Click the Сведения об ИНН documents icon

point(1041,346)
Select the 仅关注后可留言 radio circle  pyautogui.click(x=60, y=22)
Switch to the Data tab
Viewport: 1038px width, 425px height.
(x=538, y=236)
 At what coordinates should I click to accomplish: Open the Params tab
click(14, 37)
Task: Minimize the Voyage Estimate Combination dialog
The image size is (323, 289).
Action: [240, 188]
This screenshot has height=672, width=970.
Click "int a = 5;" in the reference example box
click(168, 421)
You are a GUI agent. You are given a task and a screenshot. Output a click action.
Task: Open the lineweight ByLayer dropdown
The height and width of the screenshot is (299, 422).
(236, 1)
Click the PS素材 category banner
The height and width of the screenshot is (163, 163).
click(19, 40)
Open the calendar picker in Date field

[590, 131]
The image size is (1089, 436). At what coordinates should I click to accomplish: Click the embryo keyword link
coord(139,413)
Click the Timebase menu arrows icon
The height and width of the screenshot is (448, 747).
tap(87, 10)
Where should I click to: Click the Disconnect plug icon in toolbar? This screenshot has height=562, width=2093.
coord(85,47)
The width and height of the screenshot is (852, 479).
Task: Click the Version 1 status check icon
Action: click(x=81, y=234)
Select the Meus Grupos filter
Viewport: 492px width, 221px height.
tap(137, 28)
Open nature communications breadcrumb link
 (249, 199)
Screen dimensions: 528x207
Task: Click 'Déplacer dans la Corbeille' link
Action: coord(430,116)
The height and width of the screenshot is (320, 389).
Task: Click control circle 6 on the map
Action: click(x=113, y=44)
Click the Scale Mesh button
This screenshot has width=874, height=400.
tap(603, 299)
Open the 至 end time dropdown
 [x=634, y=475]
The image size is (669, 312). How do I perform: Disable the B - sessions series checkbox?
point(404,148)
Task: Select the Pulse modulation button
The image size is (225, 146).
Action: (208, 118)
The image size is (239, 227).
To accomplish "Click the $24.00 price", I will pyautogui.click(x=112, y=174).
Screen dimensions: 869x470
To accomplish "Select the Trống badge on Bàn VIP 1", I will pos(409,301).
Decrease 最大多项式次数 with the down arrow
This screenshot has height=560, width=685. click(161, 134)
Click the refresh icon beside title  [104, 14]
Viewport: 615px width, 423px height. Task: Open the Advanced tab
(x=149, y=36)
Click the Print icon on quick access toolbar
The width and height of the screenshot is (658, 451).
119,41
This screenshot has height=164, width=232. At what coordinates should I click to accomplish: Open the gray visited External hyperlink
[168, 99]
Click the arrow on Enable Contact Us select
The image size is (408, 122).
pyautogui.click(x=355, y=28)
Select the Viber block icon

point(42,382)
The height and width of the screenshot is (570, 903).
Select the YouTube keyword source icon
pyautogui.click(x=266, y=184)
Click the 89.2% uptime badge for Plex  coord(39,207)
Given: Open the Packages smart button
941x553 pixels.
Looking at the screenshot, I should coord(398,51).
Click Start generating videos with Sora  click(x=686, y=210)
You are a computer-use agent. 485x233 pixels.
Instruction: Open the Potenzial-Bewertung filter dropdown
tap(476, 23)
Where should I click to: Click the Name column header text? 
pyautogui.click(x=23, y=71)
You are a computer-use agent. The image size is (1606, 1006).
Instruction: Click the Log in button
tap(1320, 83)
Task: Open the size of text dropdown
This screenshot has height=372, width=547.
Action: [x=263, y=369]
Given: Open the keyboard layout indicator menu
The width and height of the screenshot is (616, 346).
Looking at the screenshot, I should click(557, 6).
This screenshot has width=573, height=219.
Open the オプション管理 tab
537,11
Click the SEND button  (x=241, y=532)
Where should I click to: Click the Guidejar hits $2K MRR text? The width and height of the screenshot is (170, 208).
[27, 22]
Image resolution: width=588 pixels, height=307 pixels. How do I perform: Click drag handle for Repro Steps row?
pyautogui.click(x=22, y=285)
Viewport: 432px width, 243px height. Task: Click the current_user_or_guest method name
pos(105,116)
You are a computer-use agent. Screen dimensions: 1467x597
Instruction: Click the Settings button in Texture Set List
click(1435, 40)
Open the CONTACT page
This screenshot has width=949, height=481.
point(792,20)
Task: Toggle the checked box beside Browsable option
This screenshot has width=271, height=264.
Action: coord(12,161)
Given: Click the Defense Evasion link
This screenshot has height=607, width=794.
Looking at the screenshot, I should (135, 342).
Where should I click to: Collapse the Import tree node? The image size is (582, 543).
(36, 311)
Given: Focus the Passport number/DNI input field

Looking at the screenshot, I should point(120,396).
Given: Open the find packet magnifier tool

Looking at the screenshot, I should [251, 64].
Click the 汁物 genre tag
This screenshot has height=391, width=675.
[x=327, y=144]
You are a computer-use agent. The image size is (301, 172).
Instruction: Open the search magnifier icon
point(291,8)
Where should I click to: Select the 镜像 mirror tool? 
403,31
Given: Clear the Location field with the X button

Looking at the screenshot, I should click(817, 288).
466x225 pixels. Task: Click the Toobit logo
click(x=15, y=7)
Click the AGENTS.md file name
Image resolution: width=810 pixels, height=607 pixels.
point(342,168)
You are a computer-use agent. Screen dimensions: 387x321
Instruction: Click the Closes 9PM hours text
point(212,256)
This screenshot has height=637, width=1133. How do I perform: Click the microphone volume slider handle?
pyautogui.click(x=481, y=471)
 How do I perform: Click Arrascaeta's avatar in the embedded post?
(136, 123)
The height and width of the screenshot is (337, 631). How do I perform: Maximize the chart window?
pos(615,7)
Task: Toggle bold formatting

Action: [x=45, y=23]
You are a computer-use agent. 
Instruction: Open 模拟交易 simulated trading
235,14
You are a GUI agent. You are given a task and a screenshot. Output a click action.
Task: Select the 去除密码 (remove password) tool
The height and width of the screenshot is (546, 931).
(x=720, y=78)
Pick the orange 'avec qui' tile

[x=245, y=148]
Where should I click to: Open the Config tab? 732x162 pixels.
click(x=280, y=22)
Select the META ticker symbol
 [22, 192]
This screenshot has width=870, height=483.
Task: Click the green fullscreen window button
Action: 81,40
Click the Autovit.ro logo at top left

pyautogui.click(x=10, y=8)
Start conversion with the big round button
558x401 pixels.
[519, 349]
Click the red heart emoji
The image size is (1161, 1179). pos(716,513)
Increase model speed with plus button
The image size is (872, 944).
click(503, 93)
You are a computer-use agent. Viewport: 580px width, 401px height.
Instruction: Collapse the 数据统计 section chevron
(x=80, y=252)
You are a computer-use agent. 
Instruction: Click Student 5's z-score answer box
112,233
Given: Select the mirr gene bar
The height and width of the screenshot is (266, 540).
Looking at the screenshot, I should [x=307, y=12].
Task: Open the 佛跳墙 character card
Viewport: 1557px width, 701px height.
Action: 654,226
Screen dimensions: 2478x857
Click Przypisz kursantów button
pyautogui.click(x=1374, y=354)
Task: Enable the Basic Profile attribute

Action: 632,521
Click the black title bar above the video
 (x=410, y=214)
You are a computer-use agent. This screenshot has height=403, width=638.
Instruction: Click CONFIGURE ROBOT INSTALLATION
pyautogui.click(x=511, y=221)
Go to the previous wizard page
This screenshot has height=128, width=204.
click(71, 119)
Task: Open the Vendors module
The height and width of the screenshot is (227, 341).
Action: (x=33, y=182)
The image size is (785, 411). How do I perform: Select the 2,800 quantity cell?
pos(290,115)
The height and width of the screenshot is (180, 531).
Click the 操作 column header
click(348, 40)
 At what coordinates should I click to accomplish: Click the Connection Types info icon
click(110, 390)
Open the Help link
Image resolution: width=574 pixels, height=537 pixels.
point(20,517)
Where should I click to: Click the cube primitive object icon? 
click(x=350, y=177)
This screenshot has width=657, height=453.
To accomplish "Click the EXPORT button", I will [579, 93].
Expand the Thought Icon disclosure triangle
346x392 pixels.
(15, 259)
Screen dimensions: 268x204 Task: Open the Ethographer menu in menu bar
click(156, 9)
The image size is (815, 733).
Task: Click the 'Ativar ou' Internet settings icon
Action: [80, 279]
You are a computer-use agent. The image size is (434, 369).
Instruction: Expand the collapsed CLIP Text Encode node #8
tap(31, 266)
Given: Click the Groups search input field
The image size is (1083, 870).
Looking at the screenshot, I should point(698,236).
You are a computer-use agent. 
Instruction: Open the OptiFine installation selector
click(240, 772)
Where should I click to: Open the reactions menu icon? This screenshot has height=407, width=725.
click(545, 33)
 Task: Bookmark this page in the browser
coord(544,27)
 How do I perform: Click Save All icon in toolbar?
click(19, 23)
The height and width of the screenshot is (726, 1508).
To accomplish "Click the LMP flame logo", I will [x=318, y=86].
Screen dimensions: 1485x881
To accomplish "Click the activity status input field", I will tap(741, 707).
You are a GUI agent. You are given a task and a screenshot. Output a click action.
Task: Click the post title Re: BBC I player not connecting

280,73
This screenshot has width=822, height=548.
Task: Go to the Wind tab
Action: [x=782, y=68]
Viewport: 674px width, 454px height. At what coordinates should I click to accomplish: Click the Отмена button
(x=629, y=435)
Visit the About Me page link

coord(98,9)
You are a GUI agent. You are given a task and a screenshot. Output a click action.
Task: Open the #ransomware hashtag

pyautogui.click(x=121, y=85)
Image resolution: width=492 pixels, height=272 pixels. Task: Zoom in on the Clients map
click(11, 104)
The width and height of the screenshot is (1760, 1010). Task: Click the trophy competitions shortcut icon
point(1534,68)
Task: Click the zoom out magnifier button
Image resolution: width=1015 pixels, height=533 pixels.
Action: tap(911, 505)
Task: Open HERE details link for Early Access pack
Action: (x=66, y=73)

::::::::::

* [TASK OBJECTIVE] The reply should consist solely of the lines above from the one that has "Click the red heart emoji" through the one that has "Given: Click the Groups search input field", reproduced exactly.

* [SOLUTION FOR THIS PROBLEM]
Click the red heart emoji
The image size is (1161, 1179). pos(716,513)
Increase model speed with plus button
The image size is (872, 944).
click(503, 93)
You are a computer-use agent. Viewport: 580px width, 401px height.
Instruction: Collapse the 数据统计 section chevron
(x=80, y=252)
You are a computer-use agent. 
Instruction: Click Student 5's z-score answer box
112,233
Given: Select the mirr gene bar
The height and width of the screenshot is (266, 540).
Looking at the screenshot, I should [x=307, y=12].
Task: Open the 佛跳墙 character card
Viewport: 1557px width, 701px height.
Action: 654,226
Screen dimensions: 2478x857
Click Przypisz kursantów button
pyautogui.click(x=1374, y=354)
Task: Enable the Basic Profile attribute

Action: 632,521
Click the black title bar above the video
 (x=410, y=214)
You are a computer-use agent. This screenshot has height=403, width=638.
Instruction: Click CONFIGURE ROBOT INSTALLATION
pyautogui.click(x=511, y=221)
Go to the previous wizard page
This screenshot has height=128, width=204.
click(71, 119)
Task: Open the Vendors module
The height and width of the screenshot is (227, 341).
Action: (x=33, y=182)
The image size is (785, 411). How do I perform: Select the 2,800 quantity cell?
pos(290,115)
The height and width of the screenshot is (180, 531).
Click the 操作 column header
click(348, 40)
 At what coordinates should I click to accomplish: Click the Connection Types info icon
click(110, 390)
Open the Help link
Image resolution: width=574 pixels, height=537 pixels.
point(20,517)
Where should I click to: Click the cube primitive object icon? 
click(x=350, y=177)
This screenshot has width=657, height=453.
To accomplish "Click the EXPORT button", I will [579, 93].
Expand the Thought Icon disclosure triangle
346x392 pixels.
(15, 259)
Screen dimensions: 268x204 Task: Open the Ethographer menu in menu bar
click(156, 9)
The image size is (815, 733).
Task: Click the 'Ativar ou' Internet settings icon
Action: [80, 279]
You are a computer-use agent. The image size is (434, 369).
Instruction: Expand the collapsed CLIP Text Encode node #8
tap(31, 266)
Given: Click the Groups search input field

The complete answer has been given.